What all three of these prominent choreographers had in common was their unerring use of dancers well trained in all dance forms which ultimately allowed them to produce clean, elegant and athletic dances in which stories could be told effectively through the dancing alone. The majority of prominent choreographers of all idioms ultimately use one common source of documentation to retain not only the actual steps of their creations, but also their intentions in storytelling, dancer motivations and intended themes of movement. This science of collecting, abstracting and coding choreography for future reference was developed many years ago at the Labanotation Institute of Dance in New York City. Labanotation was developed as the primary way for choreographers to accomplish the above mentioned science of art documentation. It is a very precise language that, when seen on the page, very much resembles the symbols used in the eastern languages such as Japanese, Chinese, etc. These symbols very precisely notate not only steps, but also feelings, story points and requirements of performers to duplicate movement as precisely as it was intended to be presented when originally created.
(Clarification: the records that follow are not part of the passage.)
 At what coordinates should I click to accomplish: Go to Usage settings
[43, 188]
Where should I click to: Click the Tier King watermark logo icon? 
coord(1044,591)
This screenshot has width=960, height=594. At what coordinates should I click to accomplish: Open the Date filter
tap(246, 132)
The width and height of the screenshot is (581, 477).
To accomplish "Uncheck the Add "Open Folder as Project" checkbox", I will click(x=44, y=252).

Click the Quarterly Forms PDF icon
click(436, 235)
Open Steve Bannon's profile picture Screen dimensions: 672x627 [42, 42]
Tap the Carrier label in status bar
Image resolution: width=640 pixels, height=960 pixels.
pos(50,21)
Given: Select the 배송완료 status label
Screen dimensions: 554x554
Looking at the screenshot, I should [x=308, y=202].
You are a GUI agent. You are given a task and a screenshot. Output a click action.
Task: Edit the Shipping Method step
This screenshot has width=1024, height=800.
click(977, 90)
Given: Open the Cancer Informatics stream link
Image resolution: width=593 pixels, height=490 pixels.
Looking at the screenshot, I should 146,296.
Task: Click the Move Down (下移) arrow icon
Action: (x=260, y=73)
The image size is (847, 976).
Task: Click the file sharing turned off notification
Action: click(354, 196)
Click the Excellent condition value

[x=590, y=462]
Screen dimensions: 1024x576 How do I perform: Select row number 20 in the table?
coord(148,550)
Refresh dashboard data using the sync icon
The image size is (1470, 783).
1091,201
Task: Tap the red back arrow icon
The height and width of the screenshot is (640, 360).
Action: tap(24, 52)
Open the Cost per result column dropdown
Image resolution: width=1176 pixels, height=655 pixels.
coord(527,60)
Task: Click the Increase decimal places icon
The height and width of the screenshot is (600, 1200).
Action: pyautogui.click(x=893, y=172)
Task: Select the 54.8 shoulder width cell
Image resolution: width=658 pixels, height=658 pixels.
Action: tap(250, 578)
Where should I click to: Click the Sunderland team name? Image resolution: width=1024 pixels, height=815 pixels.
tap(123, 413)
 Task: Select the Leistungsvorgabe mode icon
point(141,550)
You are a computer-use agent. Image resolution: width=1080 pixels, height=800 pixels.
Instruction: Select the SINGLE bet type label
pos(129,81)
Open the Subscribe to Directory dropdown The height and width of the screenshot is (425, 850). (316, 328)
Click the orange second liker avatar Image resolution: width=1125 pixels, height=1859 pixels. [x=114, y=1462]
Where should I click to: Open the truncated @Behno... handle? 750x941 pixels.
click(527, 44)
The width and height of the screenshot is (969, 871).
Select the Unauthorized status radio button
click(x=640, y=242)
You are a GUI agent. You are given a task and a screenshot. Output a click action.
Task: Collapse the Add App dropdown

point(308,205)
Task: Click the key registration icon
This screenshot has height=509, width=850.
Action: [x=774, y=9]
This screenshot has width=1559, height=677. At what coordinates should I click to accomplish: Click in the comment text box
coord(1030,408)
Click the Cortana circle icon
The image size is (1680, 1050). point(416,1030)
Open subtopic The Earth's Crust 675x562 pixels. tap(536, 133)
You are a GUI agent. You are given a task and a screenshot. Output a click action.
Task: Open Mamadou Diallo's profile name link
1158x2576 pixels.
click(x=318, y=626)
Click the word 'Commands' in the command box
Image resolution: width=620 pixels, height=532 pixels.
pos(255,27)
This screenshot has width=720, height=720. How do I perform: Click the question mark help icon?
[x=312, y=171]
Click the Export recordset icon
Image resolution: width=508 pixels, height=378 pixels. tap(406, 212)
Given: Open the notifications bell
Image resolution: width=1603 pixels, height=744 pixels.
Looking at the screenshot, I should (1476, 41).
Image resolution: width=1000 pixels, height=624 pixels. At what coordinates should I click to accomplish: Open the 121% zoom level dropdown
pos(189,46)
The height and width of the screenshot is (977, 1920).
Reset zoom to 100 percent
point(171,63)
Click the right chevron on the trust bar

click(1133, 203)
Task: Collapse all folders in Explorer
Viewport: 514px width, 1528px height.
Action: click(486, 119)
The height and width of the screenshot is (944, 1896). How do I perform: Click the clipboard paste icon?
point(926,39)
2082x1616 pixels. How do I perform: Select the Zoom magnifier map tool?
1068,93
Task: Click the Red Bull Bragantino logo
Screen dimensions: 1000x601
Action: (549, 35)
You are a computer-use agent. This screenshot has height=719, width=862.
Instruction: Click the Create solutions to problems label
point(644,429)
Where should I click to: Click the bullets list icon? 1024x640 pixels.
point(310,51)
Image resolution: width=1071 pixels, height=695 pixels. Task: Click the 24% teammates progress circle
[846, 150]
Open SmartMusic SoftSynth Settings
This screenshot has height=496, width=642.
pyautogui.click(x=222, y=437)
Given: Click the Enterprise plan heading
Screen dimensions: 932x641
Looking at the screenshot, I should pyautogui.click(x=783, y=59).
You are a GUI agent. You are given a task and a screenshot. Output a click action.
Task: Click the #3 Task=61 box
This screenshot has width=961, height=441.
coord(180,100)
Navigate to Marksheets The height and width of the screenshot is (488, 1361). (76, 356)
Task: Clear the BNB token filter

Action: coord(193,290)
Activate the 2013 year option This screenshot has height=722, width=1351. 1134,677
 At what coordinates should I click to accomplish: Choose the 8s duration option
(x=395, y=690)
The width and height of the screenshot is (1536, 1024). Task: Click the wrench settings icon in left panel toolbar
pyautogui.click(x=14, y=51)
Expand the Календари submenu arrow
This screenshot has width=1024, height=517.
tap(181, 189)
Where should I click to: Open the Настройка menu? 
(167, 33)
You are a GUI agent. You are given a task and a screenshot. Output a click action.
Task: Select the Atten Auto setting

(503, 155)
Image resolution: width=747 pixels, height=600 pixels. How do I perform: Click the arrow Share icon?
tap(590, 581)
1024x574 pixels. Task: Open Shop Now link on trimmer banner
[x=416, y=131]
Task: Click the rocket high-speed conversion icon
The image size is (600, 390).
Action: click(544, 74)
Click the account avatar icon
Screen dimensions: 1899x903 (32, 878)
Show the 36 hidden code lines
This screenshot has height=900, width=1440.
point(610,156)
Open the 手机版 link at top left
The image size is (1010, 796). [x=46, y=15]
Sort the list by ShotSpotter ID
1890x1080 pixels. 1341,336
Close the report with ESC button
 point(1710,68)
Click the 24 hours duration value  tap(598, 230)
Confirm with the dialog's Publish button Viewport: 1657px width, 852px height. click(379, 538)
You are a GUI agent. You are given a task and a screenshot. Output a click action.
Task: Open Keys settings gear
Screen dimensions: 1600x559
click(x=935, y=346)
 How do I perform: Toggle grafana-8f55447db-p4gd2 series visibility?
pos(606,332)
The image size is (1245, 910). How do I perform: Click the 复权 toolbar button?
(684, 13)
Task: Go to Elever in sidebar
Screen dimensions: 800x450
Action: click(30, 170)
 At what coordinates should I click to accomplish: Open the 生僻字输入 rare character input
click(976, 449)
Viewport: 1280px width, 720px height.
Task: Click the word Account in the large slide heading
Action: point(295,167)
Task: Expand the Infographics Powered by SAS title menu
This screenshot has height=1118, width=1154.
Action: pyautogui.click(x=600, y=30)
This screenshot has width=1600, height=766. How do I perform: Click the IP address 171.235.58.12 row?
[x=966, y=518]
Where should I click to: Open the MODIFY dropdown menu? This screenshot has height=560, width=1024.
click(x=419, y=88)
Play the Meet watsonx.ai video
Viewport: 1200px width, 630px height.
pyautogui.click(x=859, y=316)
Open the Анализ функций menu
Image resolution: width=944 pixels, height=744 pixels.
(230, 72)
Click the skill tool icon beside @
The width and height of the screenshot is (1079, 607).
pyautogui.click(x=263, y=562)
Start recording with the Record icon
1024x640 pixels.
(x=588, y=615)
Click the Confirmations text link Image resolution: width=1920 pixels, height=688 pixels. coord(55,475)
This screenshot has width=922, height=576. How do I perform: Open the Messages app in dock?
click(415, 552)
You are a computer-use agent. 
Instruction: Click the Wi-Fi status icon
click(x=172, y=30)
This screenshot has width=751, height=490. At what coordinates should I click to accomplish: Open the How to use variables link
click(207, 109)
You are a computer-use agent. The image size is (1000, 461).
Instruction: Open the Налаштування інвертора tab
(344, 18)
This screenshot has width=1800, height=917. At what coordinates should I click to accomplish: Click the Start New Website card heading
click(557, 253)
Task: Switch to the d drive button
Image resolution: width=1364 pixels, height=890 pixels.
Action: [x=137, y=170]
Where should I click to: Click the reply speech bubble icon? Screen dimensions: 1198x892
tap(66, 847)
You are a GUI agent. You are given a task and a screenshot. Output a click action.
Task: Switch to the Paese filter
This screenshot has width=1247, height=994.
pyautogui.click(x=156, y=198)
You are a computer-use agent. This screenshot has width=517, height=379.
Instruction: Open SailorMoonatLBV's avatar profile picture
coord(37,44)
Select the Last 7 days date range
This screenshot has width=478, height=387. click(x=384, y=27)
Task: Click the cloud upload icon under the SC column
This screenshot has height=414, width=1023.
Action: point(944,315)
Before closing, I must take a moment to digress in order to stress the importance of the type of venue which James Searles is striving to create for the Milwaukee dance and performance community. The value of affordable spaces in which art can be created can never be underestimated. By creating areas accessible for framemaking and it’s feeling at reasonable cost, it affords performers and choreographers the unique opportunity to develop the movement or filing in a space which will allow them to hone their choreographic and performance skills. This cannot be done in spaces that are cost prohibitive such as larger venues, or spaces incorrectly designed for performance, especially movement. Congratulations, Mr. Searles, for your vision and courage. I’m sure I speak on behalf of a large group of choreographers of varying notoriety whose careers could never have progressed to higher levels without visions and the expectation of those visions which are similar to yours. Spaces such as this are prominently on display for use in cities such as Chicago or New York. In Milwaukee they are curiously lacking and in disparate need.